After nearly seven months in Italy, I have to confess that I'm still not used to the differences in the horarium of Capuchin life here. 6:30 for the beginning of prayers in the morning, though not so early as to be unheard of at home, is still earlier than I've been used to for most of my religious life. Not that I have any trouble being up by then; I've just been long-accustomed to more morning solitude and quiet time before the beginning of the formal schedule. Getting up even earlier for this purpose is out of the question, because chapel in the evening doesn't start until 7:15, and supper isn't until after that at 8. That's the part I'm really not used to; at home supper might be as early as 5:30 in a parish setting, where the brothers have to get to evening activities. Of course the sort of schedule they have here presumes that you take some of your daily sleep in the afternoon. This, though I have tried, I haven't really accomplished yet. I can usually go to sleep, but only for a few minutes. And for some reason I always wake up with a craving for Coca-Cola.
Reflecting on this situation in an idle moment, it occurred to me that all I would have to do to make it more like what I am used to would be to phase-shift myself and turn the day around. I could start the day with Evening Prayer at 7:15 p.m., having been up for a couple of hours enjoying my prayerful solitude, then go to the friar's supper and have a little breakfast. Around 8:30 or 9 p.m. I would get to my desk and go to work, finishing up about 5 a.m., such that I had some moments to clear my mind before Morning Prayer and Mass started at 6:30 a.m. I could have a little supper at the brothers' breakfast table, have some 'evening' quiet time, and then get to sleep around 10 a.m. or so. It's not an exact fit, but the schedule thus turned around would be closer to what I am used to from home.
I foresee, however, a couple of problems with this plan. First, Sext and Compline would, in practical terms, take each other's place in my liturgical day. I fear that it would seem weird.
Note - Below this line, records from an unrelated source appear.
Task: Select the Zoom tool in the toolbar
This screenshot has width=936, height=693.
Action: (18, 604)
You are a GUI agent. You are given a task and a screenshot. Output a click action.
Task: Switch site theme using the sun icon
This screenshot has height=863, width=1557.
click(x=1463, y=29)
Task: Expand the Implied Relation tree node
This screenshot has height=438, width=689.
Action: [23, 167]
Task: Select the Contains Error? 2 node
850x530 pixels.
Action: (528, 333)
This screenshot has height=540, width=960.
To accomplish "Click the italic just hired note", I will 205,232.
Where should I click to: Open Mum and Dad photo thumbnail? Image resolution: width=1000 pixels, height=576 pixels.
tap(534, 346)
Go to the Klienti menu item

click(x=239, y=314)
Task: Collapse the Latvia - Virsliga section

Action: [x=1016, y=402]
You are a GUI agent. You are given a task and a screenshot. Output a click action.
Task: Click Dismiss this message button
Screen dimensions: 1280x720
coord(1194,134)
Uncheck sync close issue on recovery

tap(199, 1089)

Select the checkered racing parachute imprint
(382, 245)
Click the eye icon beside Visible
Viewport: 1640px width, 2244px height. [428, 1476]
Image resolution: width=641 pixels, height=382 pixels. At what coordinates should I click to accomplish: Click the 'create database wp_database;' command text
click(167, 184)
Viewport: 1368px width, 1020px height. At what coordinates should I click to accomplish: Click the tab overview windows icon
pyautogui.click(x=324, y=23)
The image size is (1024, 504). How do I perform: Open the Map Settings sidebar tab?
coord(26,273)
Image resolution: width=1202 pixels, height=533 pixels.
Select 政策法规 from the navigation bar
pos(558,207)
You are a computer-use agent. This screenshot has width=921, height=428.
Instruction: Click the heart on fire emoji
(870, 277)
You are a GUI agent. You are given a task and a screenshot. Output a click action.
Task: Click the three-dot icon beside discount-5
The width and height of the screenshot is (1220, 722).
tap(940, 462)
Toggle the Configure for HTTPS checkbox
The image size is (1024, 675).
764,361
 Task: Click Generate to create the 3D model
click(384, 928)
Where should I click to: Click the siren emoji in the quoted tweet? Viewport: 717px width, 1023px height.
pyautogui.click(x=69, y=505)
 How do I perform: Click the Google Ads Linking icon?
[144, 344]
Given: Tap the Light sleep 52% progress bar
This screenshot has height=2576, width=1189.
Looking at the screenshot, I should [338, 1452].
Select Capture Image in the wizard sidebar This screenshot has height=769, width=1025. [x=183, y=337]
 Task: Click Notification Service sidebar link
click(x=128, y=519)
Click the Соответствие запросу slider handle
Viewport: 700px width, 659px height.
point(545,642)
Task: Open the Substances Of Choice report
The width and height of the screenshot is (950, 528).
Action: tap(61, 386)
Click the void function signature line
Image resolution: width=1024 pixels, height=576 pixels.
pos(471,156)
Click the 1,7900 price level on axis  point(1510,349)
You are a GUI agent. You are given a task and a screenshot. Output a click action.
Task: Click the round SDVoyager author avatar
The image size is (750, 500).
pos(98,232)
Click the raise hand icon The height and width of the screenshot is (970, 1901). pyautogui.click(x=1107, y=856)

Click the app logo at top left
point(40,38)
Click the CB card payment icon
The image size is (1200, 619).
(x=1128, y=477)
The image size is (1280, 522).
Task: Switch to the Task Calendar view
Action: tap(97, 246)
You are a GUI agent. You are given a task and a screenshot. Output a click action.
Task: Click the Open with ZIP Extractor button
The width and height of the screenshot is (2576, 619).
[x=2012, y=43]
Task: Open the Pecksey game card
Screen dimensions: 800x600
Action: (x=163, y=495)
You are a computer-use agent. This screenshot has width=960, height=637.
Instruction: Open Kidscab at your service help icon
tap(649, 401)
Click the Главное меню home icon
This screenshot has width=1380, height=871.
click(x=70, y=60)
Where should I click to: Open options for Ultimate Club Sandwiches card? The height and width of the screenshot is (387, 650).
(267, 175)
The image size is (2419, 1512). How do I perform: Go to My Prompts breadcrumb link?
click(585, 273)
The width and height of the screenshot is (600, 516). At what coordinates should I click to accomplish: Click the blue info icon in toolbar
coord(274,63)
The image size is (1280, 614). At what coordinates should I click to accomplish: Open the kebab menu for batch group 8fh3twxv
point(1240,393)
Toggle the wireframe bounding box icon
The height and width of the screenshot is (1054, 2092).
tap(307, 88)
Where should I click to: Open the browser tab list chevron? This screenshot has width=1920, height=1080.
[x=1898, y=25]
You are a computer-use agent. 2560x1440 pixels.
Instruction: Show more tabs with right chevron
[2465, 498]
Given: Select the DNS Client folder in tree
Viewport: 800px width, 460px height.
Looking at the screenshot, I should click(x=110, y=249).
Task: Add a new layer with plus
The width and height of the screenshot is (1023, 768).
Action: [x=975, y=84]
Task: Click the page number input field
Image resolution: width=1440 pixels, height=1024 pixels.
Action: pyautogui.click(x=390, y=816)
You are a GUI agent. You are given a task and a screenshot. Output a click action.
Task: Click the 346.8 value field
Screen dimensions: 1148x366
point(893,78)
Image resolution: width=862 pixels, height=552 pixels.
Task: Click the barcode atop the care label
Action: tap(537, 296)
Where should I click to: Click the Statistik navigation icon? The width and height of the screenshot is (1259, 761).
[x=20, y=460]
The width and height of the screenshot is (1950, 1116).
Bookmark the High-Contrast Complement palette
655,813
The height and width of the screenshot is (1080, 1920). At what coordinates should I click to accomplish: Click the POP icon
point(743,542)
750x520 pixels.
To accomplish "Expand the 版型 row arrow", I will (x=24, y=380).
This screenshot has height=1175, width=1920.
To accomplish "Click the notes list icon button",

Nevertheless, in seeking strategies against this trouble, I thought I could consult some spiritual person accustomed to praying through the liturgical year in the southern hemisphere, where the year's ebb and flow of light and darkness metaphors are not matched by the astronomical circumstances as they are here in the north. Perhaps whatever works for praying in that particular dissonance could, mutatis mutandis, be useful for me in turning my liturgical day around.
The second trouble I think of is that I'm not sure if the brothers might not notice my permanent absence from the midday meal (which is the principal one here in Italy), and wonder if something was wrong. I'm not sure what to do about this one. Sometimes, however, it's best not to test such things, because one is better off not realizing that nobody notices.
2 comments:
I can't exactly be sure if you're serious about his plan or half-joking, but from somebody who worked 3rd shift for a while, let me strongly caution you against this. When I was in graduate school, I worked overnight for a year, and I thought it would be great: it would free me from having to talk to people, and it would leave me lots of time to do work. I never got used to it, and was constantly tired, thus making my work that much harder to do. I also almost lost my ability to make conversation. I was on my way to becoming like one of those ferral children you hear about from time to time.
I'm in Australia, well and truly in the southern hemisphere. (but whether I'm much of a spiritual person - that's a question for God). I can tell you that the seasonal symbolism of the liturgical year is really just lost down here.
Placing Lent and Easter where they are seems totally arbitrary. It only really made sense to me when I spent a spring in Ireland some years ago.
In Advent, the symbolism around light is equally lost on short summer nights. A couple of years ago my parish organised compline on Mondays during Advent. By 9.30pm, it was dark enough to work. A real treat.
Rarely, there is something appropriate for the season. Today's Benedictus antiphon (for 19 December) is probably the most striking I've ever seen: "The Saviour of the world will rise like the sun: and he will come down into the womb of the Virgin like rain gently falling on the earth". Now that says something when the flush of spring green has left and the grass has all turned a summer brown.